Cinq sens - Le Caire

15 Octobre 2014 , Rédigé par Théo V. Publié dans #Caire, #Texte à thème, #Egypte

Je suis au milieu du trottoir. Les pieds ancrés sur les aspérités du béton usé.

Yeux fermés. Bras écartés. Bouche fermée.

Une fine pellicule de sueur couvre ma peau, du lever au coucher. Si elle n’est pas là, mon épiderme s’assèche, irritée par la chaleur et la pollution. Des insectes m’ont mordu. Mes mains moites glissent sur ce que je veux saisir.

Le tissu colle à ma peau.

Si j’ouvre la bouche, elle est sèche, elle ; un goût de poussière et de sale, comme si je fumais en permanence. Je fume beaucoup, ici. Mais d’après ce qu’on m’a dit, vivre au Caire équivaut à fumer trois ou quatre clopes par jour. Il faut boire beaucoup, manger épicé, pour que le goût des aliments remplace longtemps celui de la rue.

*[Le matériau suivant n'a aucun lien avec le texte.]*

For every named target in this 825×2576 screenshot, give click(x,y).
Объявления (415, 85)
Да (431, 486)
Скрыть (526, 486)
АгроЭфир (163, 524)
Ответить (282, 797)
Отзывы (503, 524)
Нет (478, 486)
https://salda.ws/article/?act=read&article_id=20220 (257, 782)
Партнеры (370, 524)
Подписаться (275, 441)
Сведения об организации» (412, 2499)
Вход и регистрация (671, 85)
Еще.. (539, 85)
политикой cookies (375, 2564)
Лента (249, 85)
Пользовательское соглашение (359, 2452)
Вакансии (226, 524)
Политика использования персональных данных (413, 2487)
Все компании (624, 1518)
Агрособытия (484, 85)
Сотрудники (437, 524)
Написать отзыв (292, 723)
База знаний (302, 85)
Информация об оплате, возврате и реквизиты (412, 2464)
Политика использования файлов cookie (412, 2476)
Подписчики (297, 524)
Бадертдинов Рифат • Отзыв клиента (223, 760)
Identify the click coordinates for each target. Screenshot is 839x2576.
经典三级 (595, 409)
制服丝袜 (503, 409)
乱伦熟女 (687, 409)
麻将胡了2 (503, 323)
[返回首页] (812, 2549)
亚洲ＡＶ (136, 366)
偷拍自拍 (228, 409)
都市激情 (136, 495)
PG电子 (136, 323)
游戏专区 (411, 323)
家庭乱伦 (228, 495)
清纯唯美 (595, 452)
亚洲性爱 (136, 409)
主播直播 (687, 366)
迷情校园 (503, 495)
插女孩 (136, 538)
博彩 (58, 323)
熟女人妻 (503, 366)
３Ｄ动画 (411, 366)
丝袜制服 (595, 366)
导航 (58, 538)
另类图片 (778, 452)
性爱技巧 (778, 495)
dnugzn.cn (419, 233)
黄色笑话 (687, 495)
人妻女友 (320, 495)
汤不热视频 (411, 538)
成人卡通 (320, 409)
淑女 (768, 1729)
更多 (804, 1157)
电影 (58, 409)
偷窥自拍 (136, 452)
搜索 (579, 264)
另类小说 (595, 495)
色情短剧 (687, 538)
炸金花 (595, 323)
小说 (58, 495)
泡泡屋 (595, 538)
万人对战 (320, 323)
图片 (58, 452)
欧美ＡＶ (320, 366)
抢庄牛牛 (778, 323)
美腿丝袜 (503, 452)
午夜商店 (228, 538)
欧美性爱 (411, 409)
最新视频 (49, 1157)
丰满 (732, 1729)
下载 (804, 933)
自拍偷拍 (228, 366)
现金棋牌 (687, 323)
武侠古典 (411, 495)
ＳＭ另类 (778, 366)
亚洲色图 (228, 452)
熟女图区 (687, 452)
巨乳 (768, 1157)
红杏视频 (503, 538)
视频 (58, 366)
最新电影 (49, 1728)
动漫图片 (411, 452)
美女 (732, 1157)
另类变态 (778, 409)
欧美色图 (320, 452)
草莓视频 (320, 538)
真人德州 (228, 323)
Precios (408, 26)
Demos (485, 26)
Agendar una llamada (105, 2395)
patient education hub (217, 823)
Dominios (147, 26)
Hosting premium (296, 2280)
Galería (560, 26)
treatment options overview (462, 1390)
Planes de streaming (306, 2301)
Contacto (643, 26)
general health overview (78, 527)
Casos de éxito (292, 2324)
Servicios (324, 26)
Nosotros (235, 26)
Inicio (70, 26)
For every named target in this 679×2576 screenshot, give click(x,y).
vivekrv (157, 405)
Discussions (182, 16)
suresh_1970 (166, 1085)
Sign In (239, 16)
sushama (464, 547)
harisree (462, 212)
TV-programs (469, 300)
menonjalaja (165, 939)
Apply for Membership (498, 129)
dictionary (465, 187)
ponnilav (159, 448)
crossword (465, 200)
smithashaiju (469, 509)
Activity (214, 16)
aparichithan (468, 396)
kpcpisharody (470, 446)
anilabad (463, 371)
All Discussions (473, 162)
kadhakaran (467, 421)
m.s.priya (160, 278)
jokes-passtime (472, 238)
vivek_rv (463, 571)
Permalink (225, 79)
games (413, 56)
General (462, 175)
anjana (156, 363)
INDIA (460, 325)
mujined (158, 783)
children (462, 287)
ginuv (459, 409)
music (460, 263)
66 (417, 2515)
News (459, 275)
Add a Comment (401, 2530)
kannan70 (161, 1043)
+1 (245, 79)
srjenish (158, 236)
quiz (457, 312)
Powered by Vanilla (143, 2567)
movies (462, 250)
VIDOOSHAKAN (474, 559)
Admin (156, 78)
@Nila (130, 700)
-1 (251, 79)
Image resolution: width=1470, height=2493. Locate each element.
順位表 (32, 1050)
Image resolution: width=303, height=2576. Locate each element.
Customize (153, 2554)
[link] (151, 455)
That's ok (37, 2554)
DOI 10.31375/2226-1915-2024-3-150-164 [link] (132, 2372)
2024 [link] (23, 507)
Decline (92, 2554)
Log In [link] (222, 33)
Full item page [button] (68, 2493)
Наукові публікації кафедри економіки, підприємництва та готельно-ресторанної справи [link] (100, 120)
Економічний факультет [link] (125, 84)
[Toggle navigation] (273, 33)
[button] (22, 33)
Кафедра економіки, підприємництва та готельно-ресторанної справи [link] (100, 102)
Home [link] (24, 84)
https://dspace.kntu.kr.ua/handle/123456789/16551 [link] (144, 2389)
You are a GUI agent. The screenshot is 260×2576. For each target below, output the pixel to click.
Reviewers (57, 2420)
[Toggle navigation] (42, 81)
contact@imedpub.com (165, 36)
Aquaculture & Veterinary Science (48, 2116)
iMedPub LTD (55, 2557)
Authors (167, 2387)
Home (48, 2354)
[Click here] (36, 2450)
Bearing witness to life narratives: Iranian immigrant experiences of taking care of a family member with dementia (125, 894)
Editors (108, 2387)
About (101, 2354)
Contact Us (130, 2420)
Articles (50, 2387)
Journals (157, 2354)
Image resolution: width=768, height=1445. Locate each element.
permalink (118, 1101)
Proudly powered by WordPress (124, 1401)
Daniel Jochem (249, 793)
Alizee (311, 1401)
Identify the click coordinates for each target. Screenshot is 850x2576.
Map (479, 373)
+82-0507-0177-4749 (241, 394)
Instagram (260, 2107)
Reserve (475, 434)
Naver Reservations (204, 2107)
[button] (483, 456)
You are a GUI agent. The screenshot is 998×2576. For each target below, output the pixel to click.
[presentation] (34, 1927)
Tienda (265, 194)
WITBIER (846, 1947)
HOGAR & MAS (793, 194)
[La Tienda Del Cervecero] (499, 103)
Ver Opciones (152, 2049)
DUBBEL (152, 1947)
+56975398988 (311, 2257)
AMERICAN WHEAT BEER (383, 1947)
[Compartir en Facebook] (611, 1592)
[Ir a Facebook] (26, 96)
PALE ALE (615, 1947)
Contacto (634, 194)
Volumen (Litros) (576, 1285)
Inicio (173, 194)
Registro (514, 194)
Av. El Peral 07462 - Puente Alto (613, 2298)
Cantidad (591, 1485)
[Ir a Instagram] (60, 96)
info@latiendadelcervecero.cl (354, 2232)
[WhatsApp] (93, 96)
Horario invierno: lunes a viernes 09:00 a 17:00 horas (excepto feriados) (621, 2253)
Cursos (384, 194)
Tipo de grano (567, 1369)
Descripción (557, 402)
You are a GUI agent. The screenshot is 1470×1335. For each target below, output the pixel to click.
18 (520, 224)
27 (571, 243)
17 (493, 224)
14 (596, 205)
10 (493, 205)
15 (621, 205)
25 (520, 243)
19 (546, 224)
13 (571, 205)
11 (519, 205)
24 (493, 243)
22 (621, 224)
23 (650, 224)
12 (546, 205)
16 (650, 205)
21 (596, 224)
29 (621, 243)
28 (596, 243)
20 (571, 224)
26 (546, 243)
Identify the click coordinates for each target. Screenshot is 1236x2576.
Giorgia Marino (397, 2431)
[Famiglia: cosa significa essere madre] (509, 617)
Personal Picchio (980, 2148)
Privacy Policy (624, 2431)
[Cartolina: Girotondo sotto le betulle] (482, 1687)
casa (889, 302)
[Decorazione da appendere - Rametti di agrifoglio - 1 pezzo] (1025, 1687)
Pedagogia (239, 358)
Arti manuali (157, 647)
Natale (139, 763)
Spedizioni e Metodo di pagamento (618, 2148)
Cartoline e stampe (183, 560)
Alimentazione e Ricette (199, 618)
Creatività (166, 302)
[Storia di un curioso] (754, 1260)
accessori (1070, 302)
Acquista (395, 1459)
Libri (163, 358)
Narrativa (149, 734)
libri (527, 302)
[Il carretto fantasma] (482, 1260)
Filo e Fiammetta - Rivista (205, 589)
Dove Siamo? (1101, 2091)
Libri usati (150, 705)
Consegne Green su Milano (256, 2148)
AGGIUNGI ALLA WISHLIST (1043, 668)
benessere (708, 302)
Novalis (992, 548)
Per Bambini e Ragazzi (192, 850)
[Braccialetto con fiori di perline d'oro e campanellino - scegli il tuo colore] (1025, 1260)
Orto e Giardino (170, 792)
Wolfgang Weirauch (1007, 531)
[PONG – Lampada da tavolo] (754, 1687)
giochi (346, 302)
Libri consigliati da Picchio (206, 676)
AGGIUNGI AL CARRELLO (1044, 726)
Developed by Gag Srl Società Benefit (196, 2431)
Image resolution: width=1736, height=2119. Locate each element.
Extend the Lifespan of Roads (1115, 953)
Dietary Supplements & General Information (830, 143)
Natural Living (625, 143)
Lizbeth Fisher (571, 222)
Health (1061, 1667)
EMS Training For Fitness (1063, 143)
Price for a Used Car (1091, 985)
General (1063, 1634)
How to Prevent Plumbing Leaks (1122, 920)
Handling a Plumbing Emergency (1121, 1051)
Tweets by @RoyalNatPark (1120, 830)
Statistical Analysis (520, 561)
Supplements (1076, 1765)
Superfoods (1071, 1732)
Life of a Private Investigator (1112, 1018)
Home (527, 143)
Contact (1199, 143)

Si j’inspire fortement, c’est aussi la pollution qui frappera en première mes muqueuses. Probablement. Selon les quartiers, selon les rues, selon les façades, il peut aussi s’agir d’odeurs agréables. Ici, les épices m’enivreront. Là, les grillades sur le trottoir m’affameront. Au contraire, juste à côté, une odeur de viande pourrie me donnera la nausée ; des effluves de merde peuplent les endroits où l’on gare ânes et chevaux. J’ai aussi trouvé l’odeur du sang, celle de l’urine, celle des fleurs, celle du pain. Parfois celle de la pauvreté ; une aigreur, une odeur de saleté, de misère, dérangeante, qui semble coller à la peau de certaines personnes. Comme tout est fait sur le trottoir, où fenêtres largement ouvertes, chaque cuisine et chaque restaurant, chaque maison et chaque magasin ferait deviner à un aveugle ce qu’il contient, même s’il ne parle pas l’arabe.

S’il le parle, il ne peut pas les louper. Les cris de ralliement, de salutations, de disputes saturent l’air. Tous parlent fort, pour se faire entendre. Les discussions de la rue sont audibles de notre septième étage. Parfois, rarement, un enfant pleure ou crie ; les parents le réprimandent sévèrement ou laissent faire. Evidemment, klaxons et bruits de moteurs constituent la toile de fond. Je ne pourrais y échapper qu’avec du double vitrage. On appuie sur l’avertisseur pour rien ; personne ne s’écarte, personne n’y prête attention. Mais on le fait tout de même, en permanence. Ici, beaucoup de klaxons ont été personnalisés ; ils lancent des musiques, des bruits d’ambulances, des versets du Coran pour se faire remarquer. Les deux-roues ont souvent une sono, qui dégage rarement de la musique arabe et plus souvent de la techno aux basses saturées. Parfois, le miaulement d’un chaton ou les aboiements de chiens en plein combat de regards attirent mon attention. Au final, je m’habitue à tout ce vacarme et commence à entendre de plus petits bruits. La viande qui grésille, les voix si variées…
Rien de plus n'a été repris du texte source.